The skill identifies anti-patterns with concrete code examples showing both the problem and the solution. Each anti-pattern includes a severity assessment based on its impact on maintainability and performance. Refactoring steps are broken into incremental changes that can be made safely. Detection can be partially automated through static analysis rules.

How to Use It?

Basic Usage

class UserManager:
    def create_user(self, data): pass
    def authenticate(self, credentials): pass
    def send_email(self, user, template): pass
    def generate_report(self, user_ids): pass
    def export_to_csv(self, users): pass
    def validate_address(self, address): pass
    def calculate_subscription(self, user): pass

class UserService:
    def create_user(self, data): pass
    def get_user(self, user_id): pass

class AuthService:
    def authenticate(self, credentials): pass
    def refresh_token(self, token): pass

class NotificationService:
    def send_email(self, recipient, template): pass

class ReportService:
    def generate_report(self, user_ids): pass
    def export_to_csv(self, data): pass

Real-World Examples

def get_orders_with_items_bad(customer_id):
    orders = db.query("SELECT * FROM orders WHERE customer_id = %s", customer_id)
    for order in orders:
        order["items"] = db.query(
            "SELECT * FROM order_items WHERE order_id = %s", order["id"])
    return orders

def get_orders_with_items_good(customer_id):
    return db.query("""
        SELECT o.*, json_agg(oi.*) as items
        FROM orders o
        LEFT JOIN order_items oi ON oi.order_id = o.id
        WHERE o.customer_id = %s
        GROUP BY o.id
    """, customer_id)

class BaseProcessor:
    def validate(self): raise NotImplementedError
    def transform(self): raise NotImplementedError
    def save(self): raise NotImplementedError

class OrderProcessor(BaseProcessor):  # Only implementation
    def validate(self): pass
    def transform(self): pass
    def save(self): pass

class OrderProcessor:
    def process(self, order):
        self.validate(order)
        transformed = self.transform(order)
        self.save(transformed)

Advanced Tips

Create a team anti-pattern catalog documenting patterns specific to your codebase with before/after examples from actual code.
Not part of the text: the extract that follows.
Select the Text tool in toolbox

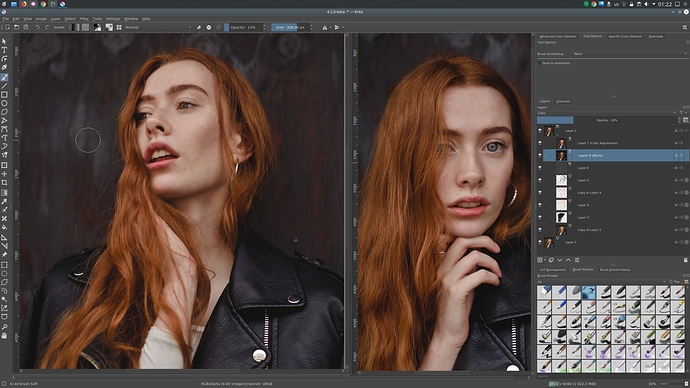point(4,50)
Use static analysis custom rules to detect your most common anti-patterns automatically. Track anti-pattern resolution in tech debt sprints to measure progress over time.

When to Use It?

Use Cases

Use M15 Anti-Pattern when reviewing code quality during refactoring sprints, when investigating why a codebase is difficult to modify, when training developers to recognize and avoid common pitfalls, or when establishing code review criteria that include anti-pattern detection.

Related Topics

Code refactoring techniques, design patterns, SOLID principles, static code analysis, and code review practices all complement anti-pattern detection and remediation.

Important Notes

Requirements

Access to the codebase for pattern analysis. Understanding of clean code principles to evaluate alternatives. Static analysis tools for automated detection of common anti-patterns.

Usage Recommendations

Do: refactor anti-patterns incrementally with test coverage to prevent regressions. Document the anti-pattern and its fix in code review comments to educate the team. Prioritize anti-patterns that cause the most maintenance pain based on change frequency data.

Don't: refactor multiple anti-patterns simultaneously in the same pull request. Label every imperfect code pattern as an anti-pattern, as some complexity is genuinely necessary. Introduce new abstractions solely to eliminate an anti-pattern if the abstraction adds more complexity than it removes.

Limitations

Anti-pattern detection is context-dependent, and what is an anti-pattern in one situation may be acceptable in another. Automated detection catches structural anti-patterns but misses design-level issues. Refactoring anti-patterns in production code carries risk and requires adequate test coverage.